══ Selected extract

Re: Surrogate Key vs Production Key

From: Noons <wizofoz2k_at_yahoo.com.au>
Date: 10 Oct 2004 23:55:17 -0700
Message-ID: <73e20c6c.0410102255.761ce25e@posting.google.com>

jcelko212_at_earthlink.net (--CELKO--) wrote in message news:<18c7b3c2.0410091028.2a9a36c0_at_posting.google.com>...

> 1) I get paid by the word in magazines :)

I know... Some people have all the luck. :)

> 2) I am positively concise compared to most writers

THAT is debatable! ;)

> That is part of validation -- the check digits are an old favorite of
> mine that new programmers simply do not know about. What are they
> teaching in schools? I understand not knowing the fancy ones like
> Diherdal Five, but Mod 11 is easy. The one thing that ought to have a
> CHECK() constraint on it is the keys.

More overhead, Joe. More overhead.
All for the sake of not using the obvious.

> Done a data warehouse yet? My favorite was the part number "I Hate my
> Job" which appeared thousands of times in legacy data and nobody had
> spotted it until the warehouse project.

Well, there is a good example of perfect fit for sks. Do a search on google for surrogate keys and the first to spring is precisely how helpful they are to dwhousing. You may chose to ignore it, but it's there...

> I would not call validation and verification arbitrary ...

Actually, they very much are.... :)

> And what is the cost of the bad data you created?

You keep coming back to the "bad data" straw man. WHAT bad data? There is no such thing as bad data in user land.

>
> This is the year 2004; storage is insanely cheap, why we make it from
> sand! And if there is a huge compound key, then you must make it
> unique to have a valid model -- unless doing it fast was more
> important than doing it right.

You see, you are harking back to subjective stuff like "right". What is "right"? You have to define that first and prove that the adjective applies to it before you can start going off about what is or is not so.

> What I find in reality with larger
> keys is that they are very natural to the users -- best examples:
> physical locations like (longitiude, latitude) or bin address systems
> (area, aisle, stack, bin).

════

▶ [Problem description]: Reproduce word for word the part of the surrogate key discussion above that begins at "You keep coming" and ends after "aisle, stack, bin).".

══ Material provided

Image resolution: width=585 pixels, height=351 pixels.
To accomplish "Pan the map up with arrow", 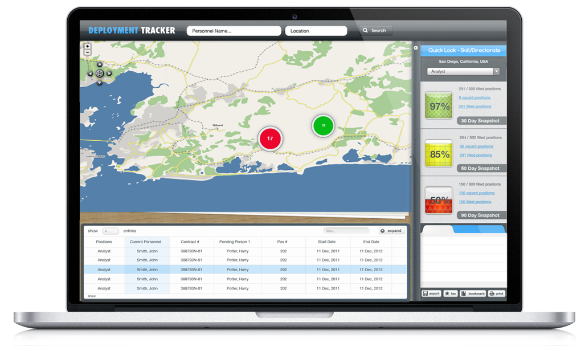I will [100, 64].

════

▶ [Solution for this problem]:
You keep coming back to the "bad data" straw man. WHAT bad data? There is no such thing as bad data in user land.

>
> This is the year 2004; storage is insanely cheap, why we make it from
> sand! And if there is a huge compound key, then you must make it
> unique to have a valid model -- unless doing it fast was more
> important than doing it right.

You see, you are harking back to subjective stuff like "right". What is "right"? You have to define that first and prove that the adjective applies to it before you can start going off about what is or is not so.

> What I find in reality with larger
> keys is that they are very natural to the users -- best examples:
> physical locations like (longitiude, latitude) or bin address systems
> (area, aisle, stack, bin).